86: Katastrophe in Köln
Aus aktuellem Anlass verschiebt sich die für heute angekündigte Folge über interkontinentale Eisenbahnverbindungen auf die kommende Woche.
Was vorgestern in Köln passiert ist, bedarf hier keiner ausführlichen Schilderungen mehr; falls es jemand nicht mitbekommen haben sollte: Beim Einsturz des Kölner Stadtarchivs und angrenzender Gebäude hat es Verletzte und womöglich Tote gegeben (es sind immer noch Vermisste in den Trümmern), das Ganze ist direkt neben einer U-Bahn-Baustelle passiert und ganz in der Nähe einer Kirche, deren Turm vor Jahren im Zusammenhang mit denselben Bauarbeiten in Schieflage gekommen war.

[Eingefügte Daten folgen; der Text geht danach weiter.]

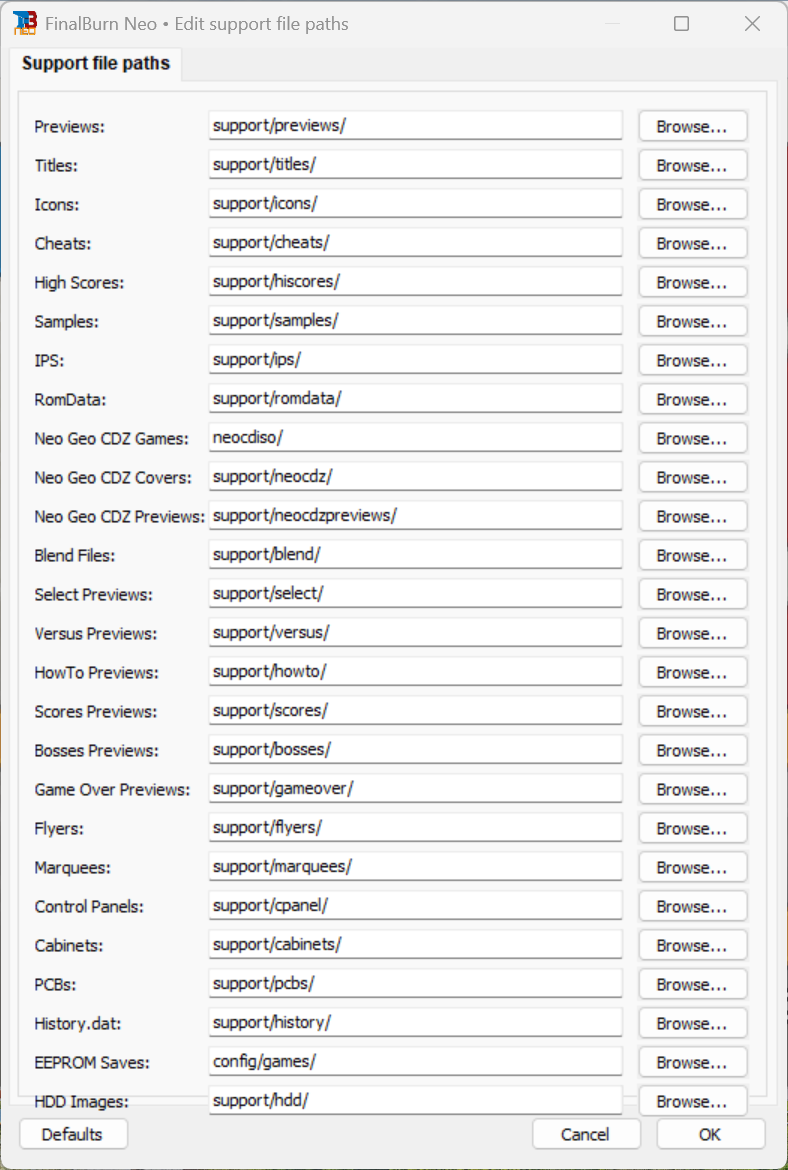
Task: Focus the History.dat path field
Action: click(415, 1023)
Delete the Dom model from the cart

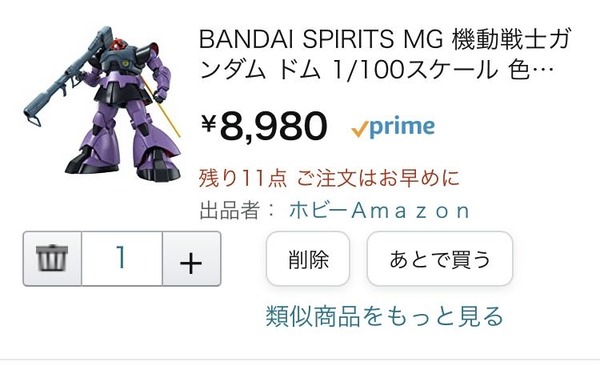[308, 259]
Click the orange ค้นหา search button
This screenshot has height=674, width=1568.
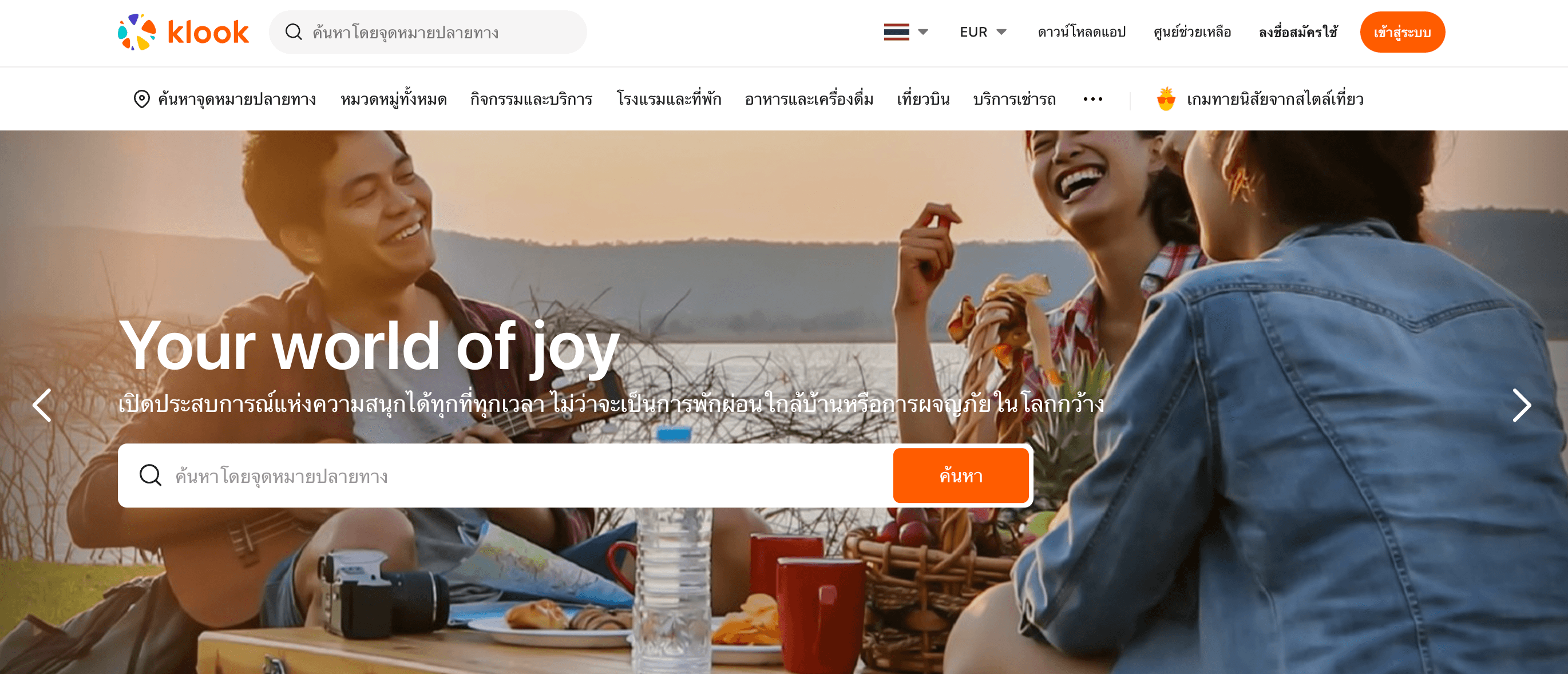[x=960, y=475]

Mittlerweile ist relativ klar, was sich ereignet hat. Was dort neben (nicht unter) dem Stadtarchiv entsteht, ist ein Gleiswechselbauwerk, also faktisch eine unterirdische Halle, die in Deckelbauweise gebaut wird. Dies ist eine Variante der offenen Bauweise; bei jener bleibt die Baugrube bis zur Fertigstellung der Arbeiten zur Luft offen, bei der Deckelbauweise werden die Baugrubenwände bereits überdeckelt, sobald der Aushub weit genug ist, dass Maschinen und Arbeiter unter der Deckenplatte weiterarbeiten können. Die eigentlichen Tunnelröhren der Kölner Nord-Süd-Stadtbahn wurden großenteils mit Bohrmaschinen gebaut, also ohne offene oder überdeckelte Baugruben, nur die Haltestellen und eben der besagte Gleiswechsel wurden als Kästen von oben her gebaut. Um so einen Kasten zu erstellen, muss man erst einmal Wände in den Boden treiben, damit der Untergrund nicht nachrutscht, wenn man die Grube aushebt. In diesem Fall waren dies so genannte Schlitzwände, Wände, die entstehen, wenn man mit einem speziellen langen und schmalen Greifer einen Schlitz in den Boden gräbt und diesen dann ausbetoniert.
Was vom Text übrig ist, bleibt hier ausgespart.